Monday, December 03, 2018

PaperBack: “Renegades of Time”

Part of a series honoring the late author and blogger Bill Crider.



Renegades of Time, by Raymond F. Jones (Laser, 19750.
Cover illustration by Kelly Freas.

I can pretty much guarantee that you’re not the only one looking at this latest installment in The Rap Sheet’s “PaperBack” series and wondering, How in the heck did a science-fiction novel manage to worm its way into this mix? I thought the “PaperBack” choices were all from the crime, mystery, and thriller shelves.

The change of pace is provoked by a couple of unfortunate anniversaries occurring this week. First, it was exactly one year ago today—on December 3, 2017—that Texas mystery writer and longtime blogger Bill Crider posted the front and back covers from Raymond F. Jones’ 1977 novel, The River and the Dream (which, I just noticed, he misspelled The River and the Dread). That was the concluding installment in Crider’s own “PaperBack” series, which he’d debuted in his blog back in 2010—and which The Rap Sheet picked up, in his honor, just before the author’s death in February 2018.

I had thought originally to highlight a different book front here today, from the only Jones work I know is in my possession: his 1965 TV tie-in novel, Voyage to the Bottom of the Sea (Whitman). As a boy, I was a huge fan of the 1964-1968 Irwin Allen series on which Jones based that adventure yarn, and have managed to hold onto my copy of the book ever since. However, after digging through the boxes in my basement to find said “authorized edition”—shown on the left (click for an enlargement)—I discovered it was a hardcover book, not a paperback. So I have substituted Renegades of Time, instead.

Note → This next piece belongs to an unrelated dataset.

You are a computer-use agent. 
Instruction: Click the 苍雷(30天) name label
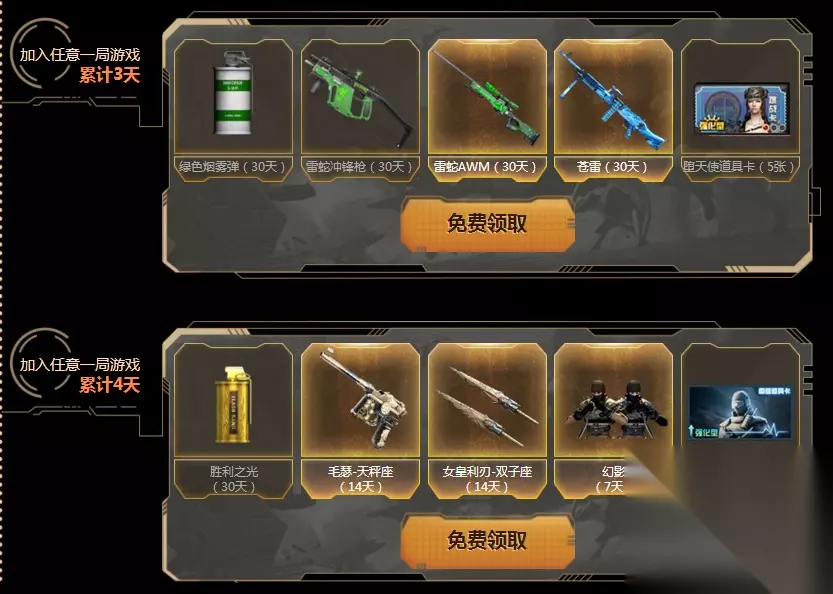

This week’s second sad occasion falls on Wednesday, December 5, which will mark one year since Crider—then 76 years old and suffering from a very aggressive prostate cancer—announced he was giving up blogging after an impressive decade-and-a-half-long run. He wrote:
Things could change, but I suspect this will be my final post on the blog. I met with some doctors at M.D. Anderson [Cancer Center] today, and they suggested that I enter hospice care. A few weeks, a few months is about all I have left. The blog has been a tremendous source of pleasure to me over the years, and I’ve made a lot of friends here. My only regret is that I have several unreviewed books, including Lawrence Block’s fine new anthology, Alive in Shape and Color, and Max Allan Collins’ latest collaboration with Mickey Spillane, The Last Stand, which is a collection of two novellas, “A Bullet for Satisfaction,” an early Spillane manuscript with an interesting history, and “The Last Stand,” the last thing that Spillane completed. It saddens me to think of all the great books by many writers that I’ll never read. But I’ve had a great life, and my readers have been a big part of it. Much love to you all.
Bill Crider passed away quietly a little over two months later. And there’s probably not a day that has gone by since, when I didn’t read something about a brand-new novel, or hear about a news event involving crocodiles, Nicolas Cage, or the passing of another celebrity, and think, I wonder how Bill would’ve treated that in his blog.

1 comment:

Lee Goldberg said...

I really, really miss Bill today. He was the one who introduced me to Ralph Dennis' HARDMAN series... and got me hooked on them (as he knew I would be). I made it my mission to bring the books back -- even launching a publishing company, Brash Books, to do it. Bill was an enthusiastic supporter in that seemingly quixotic pursuit and, in the mean time, advised me on other out-of-print books we should acquire, But none meant more to him or to me than getting our hands on Hardman. He would have been so thrilled to see the Hardman books back in print today and undoubtedly would have had an essay in the book, too, to go along with his friend Joe Lansdale's introduction. In addition, I acquired all of Ralph's other published and unpublished books...and I know Bill was looking forward to helping me edit the unpublished material, particularly combining the rare DEAD MAN'S GAME with the unpublished sequel.